Aims Major depressive disorder (MDD) is a prevalent, chronic disorder. Auvelity (dextromethorphan-bupropion) is a novel, oral N-methyl-D-aspartate (NMDA) receptor antagonist and sigma-1 receptor agonist approved (August 2022) by the FDA for treating MDD in adults. This is the first analysis on real-world Auvelity usage in the United States. Methods Adult patients initiating Auvelity in the Symphony IDV databases by September 2023 were identified (index date: the first Auvelity claim). Patients had continuous eligibility over the 12-month pre-index period and ≥1 MDD diagnosis (ICD-10-CM codes: F32.*, F33.*) over the 5-year pre-index period. Demographic and clinical characteristics, comorbidities, prior MDD-related medications, and Auvelity initiation status were assessed.
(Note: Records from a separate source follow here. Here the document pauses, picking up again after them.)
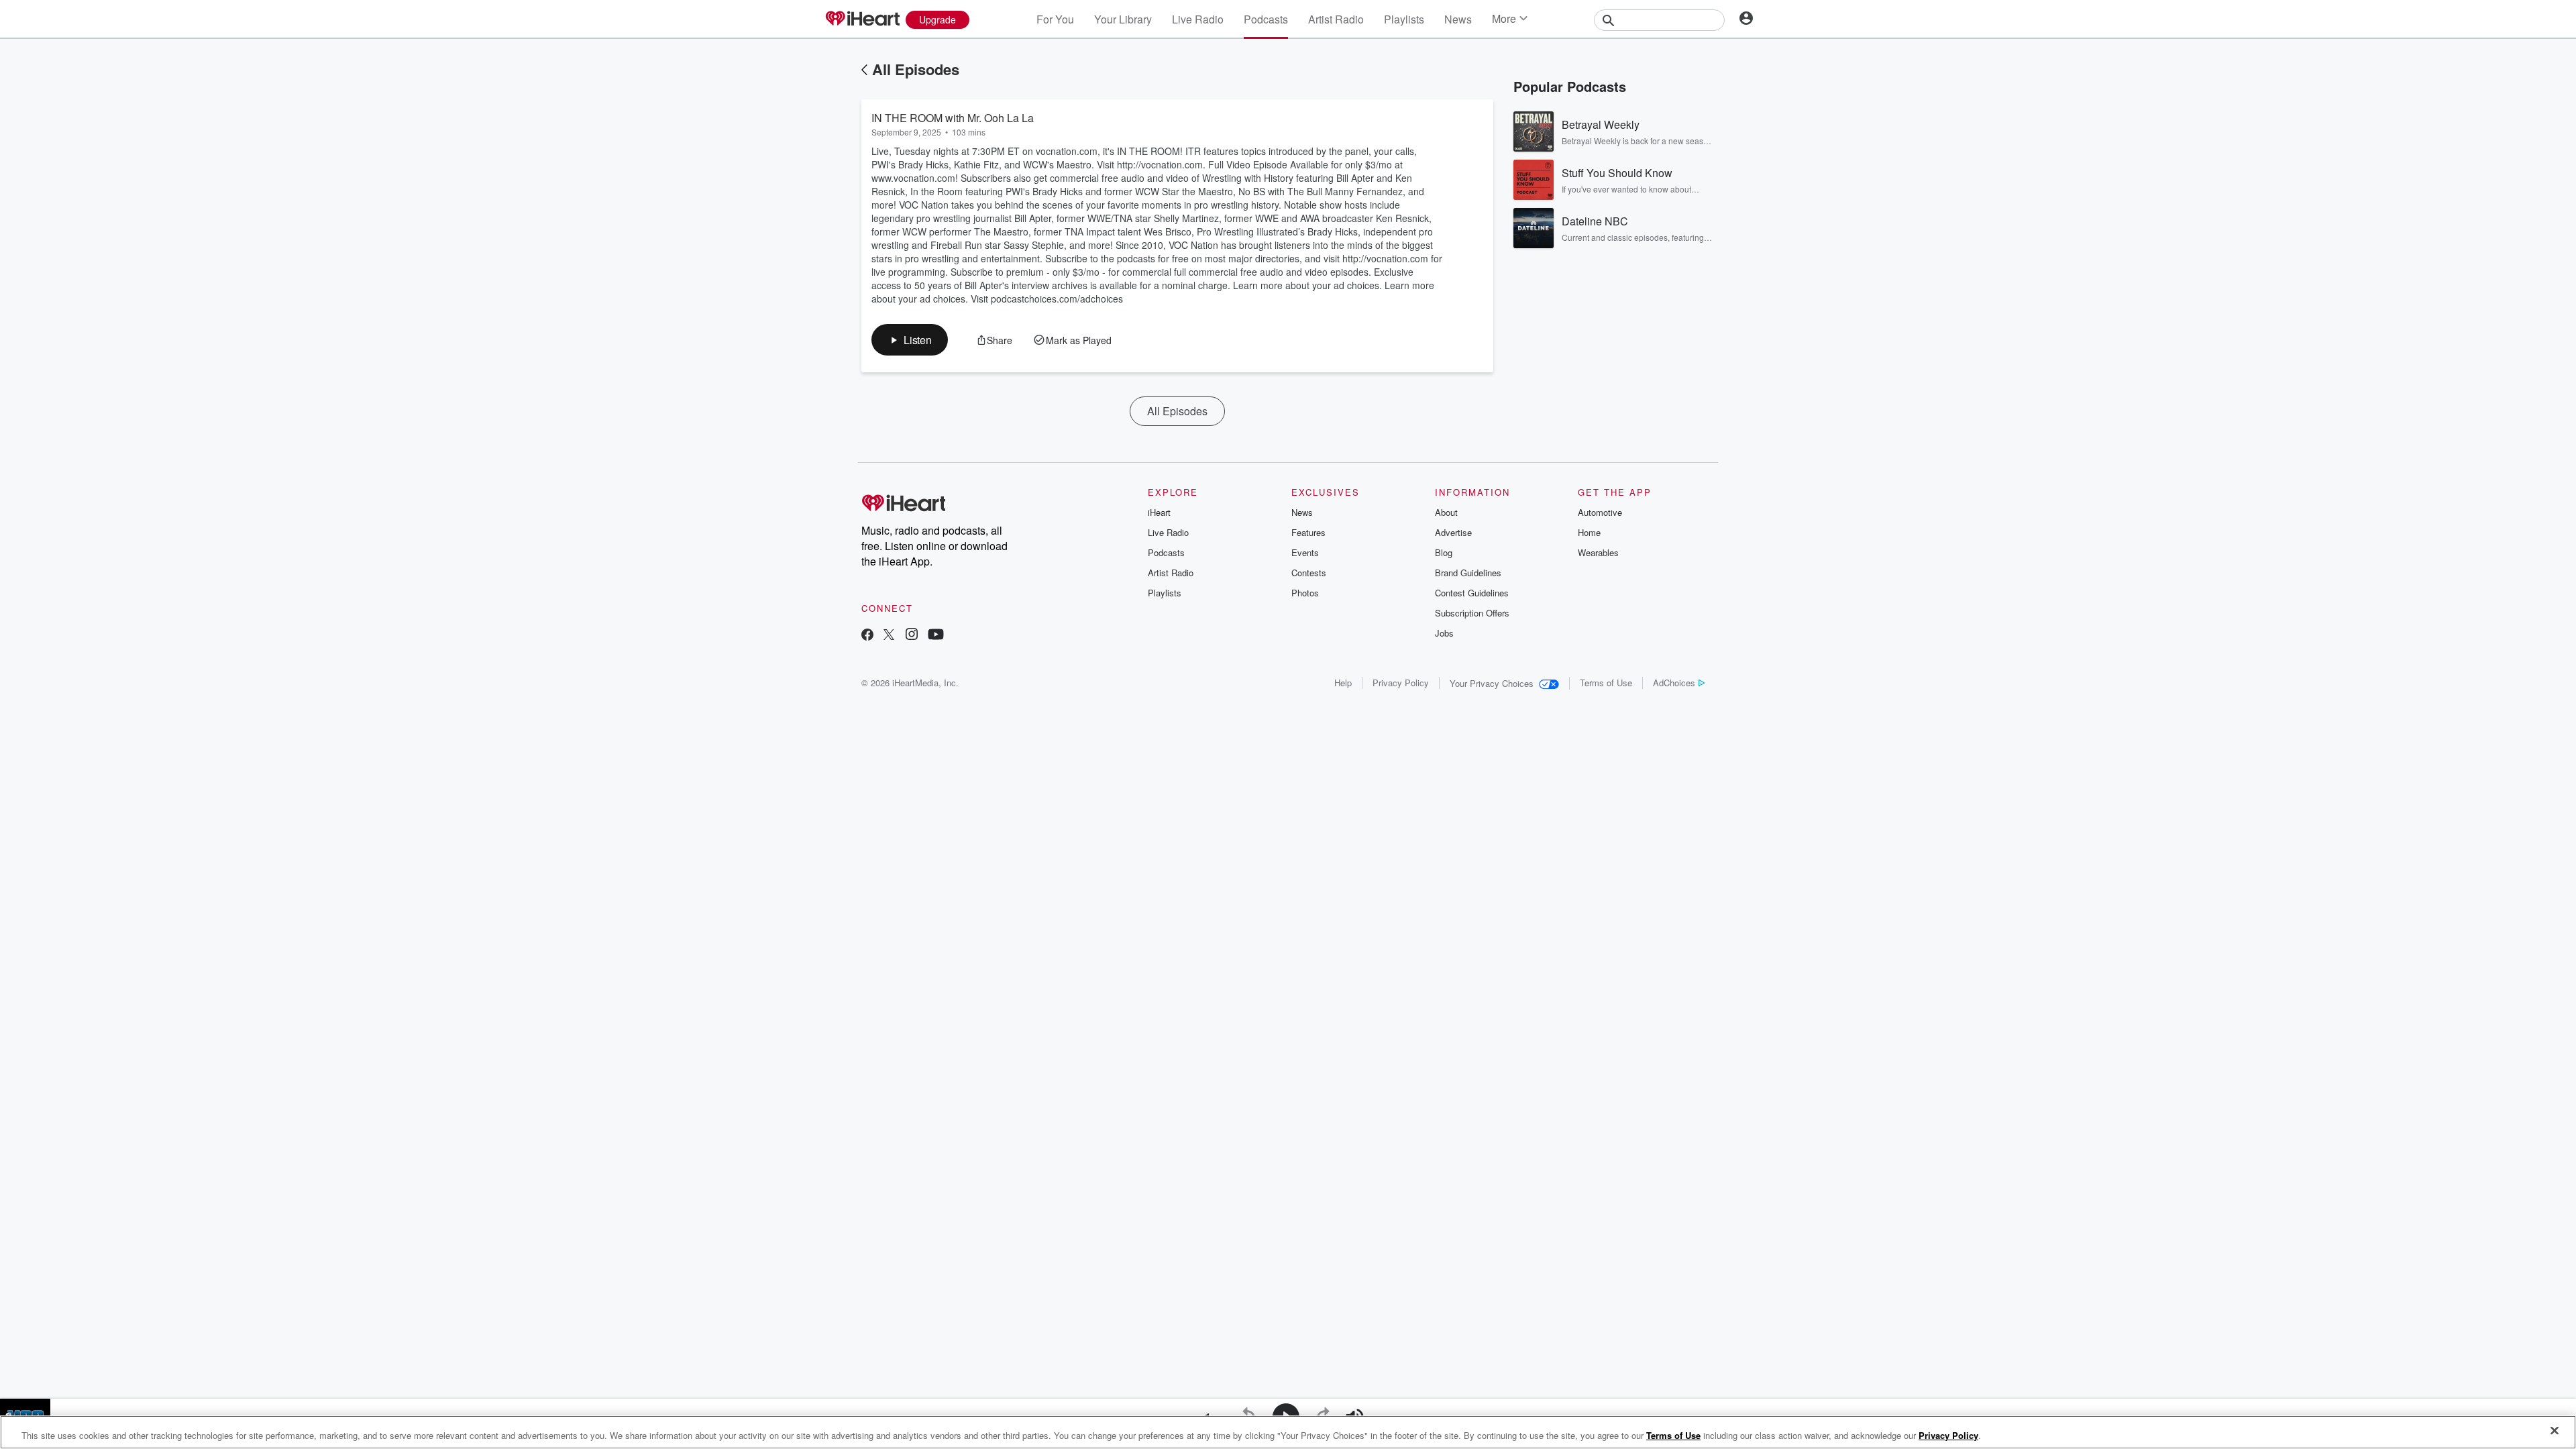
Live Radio (1198, 19)
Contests (1308, 572)
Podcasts (1266, 19)
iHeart (1159, 512)
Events (1305, 552)
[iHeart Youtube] (936, 635)
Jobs (1444, 633)
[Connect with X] (888, 635)
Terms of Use (1606, 682)
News (1458, 19)
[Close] (2554, 1431)
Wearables (1598, 552)
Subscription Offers (1472, 612)
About (1446, 512)
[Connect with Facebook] (867, 635)
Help (1343, 682)
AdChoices (1674, 682)
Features (1308, 532)
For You (1055, 19)
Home (1589, 532)
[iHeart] (862, 19)
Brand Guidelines (1468, 572)
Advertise (1453, 532)
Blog (1443, 552)
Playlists (1404, 19)
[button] (909, 340)
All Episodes (915, 69)
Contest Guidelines (1472, 592)
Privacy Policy (1401, 682)
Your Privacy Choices (1492, 683)
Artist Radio (1336, 19)
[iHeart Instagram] (912, 635)
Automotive (1600, 512)
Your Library (1123, 19)
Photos (1305, 592)
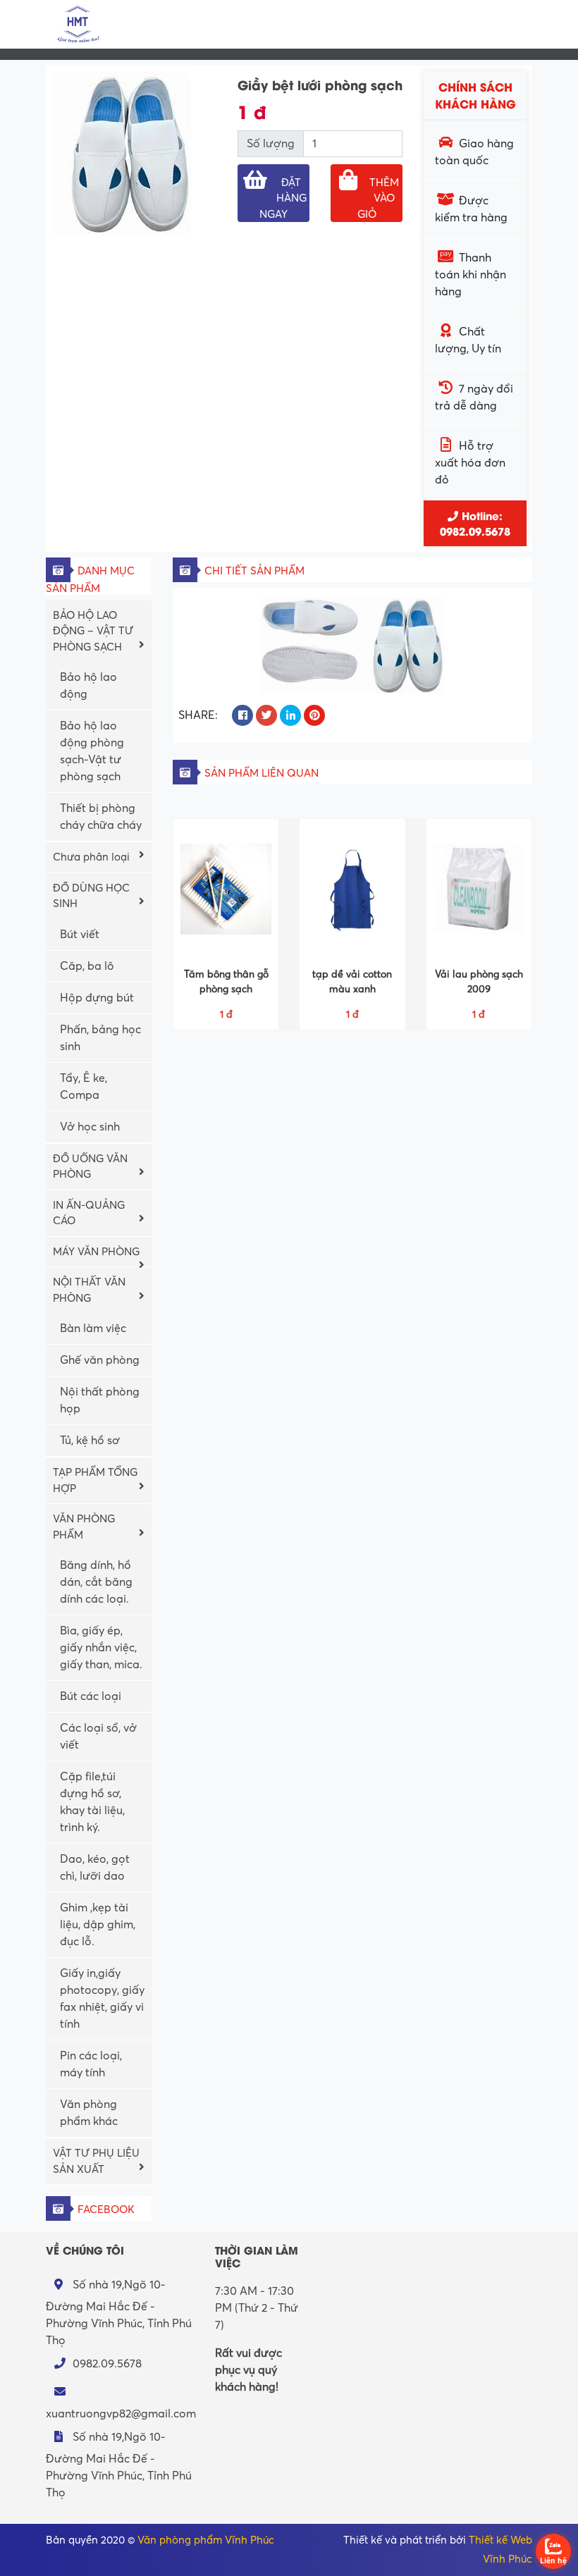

Results This analysis included 22,288 patients with MDD treated with Auvelity (mean age 45.1 years; 68.1% women); 40.0% lived in the South and 58.5% had commercial insurance. Comorbidities included mental health disorders (53.5%; 47.6% had anxiety disorders). Overall, 83.7% of the patients had received treatment with selective serotonin reuptake inhibitors (SSRIs; 54.9%), the norepinephrine-dopamine reuptake inhibitor (NDRI [bupropion]; 40.4%), and/or serotonin-norepinephrine reuptake inhibitors (SNRIs; 35.9%) over the 12-month pre-index period. The last MDD-related treatment prior to Auvelity comprised SSRI (22.4%), SNRI (13.2%), and NDRI (12.8%) monotherapies; 294 (1.3%) patients received esketamine. In total, 6,418 (28.8%) patients initiated Auvelity as monotherapy vs 15,870 (71.2%) as an add-on; Auvelity was most frequently added to an SSRI alone (10.7%) or SNRI alone (6.5%). A total of 2,254 (10.1%) patients initiated Auvelity without prior treatment in the 12-month pre-index period. Limitations Incomplete data due to reporting; diagnoses captured subject to coding error; and limited generalizability to other populations. Conclusions Using a large demographically distributed claims database, 22,288 patients with MDD initiated Auvelity within a year of its approval; 10.1% were treatment-naïve and 28.8% initiated Auvelity as monotherapy. Most patients had mental health-related comorbidities and attempted various MDD-related treatments prior to Auvelity.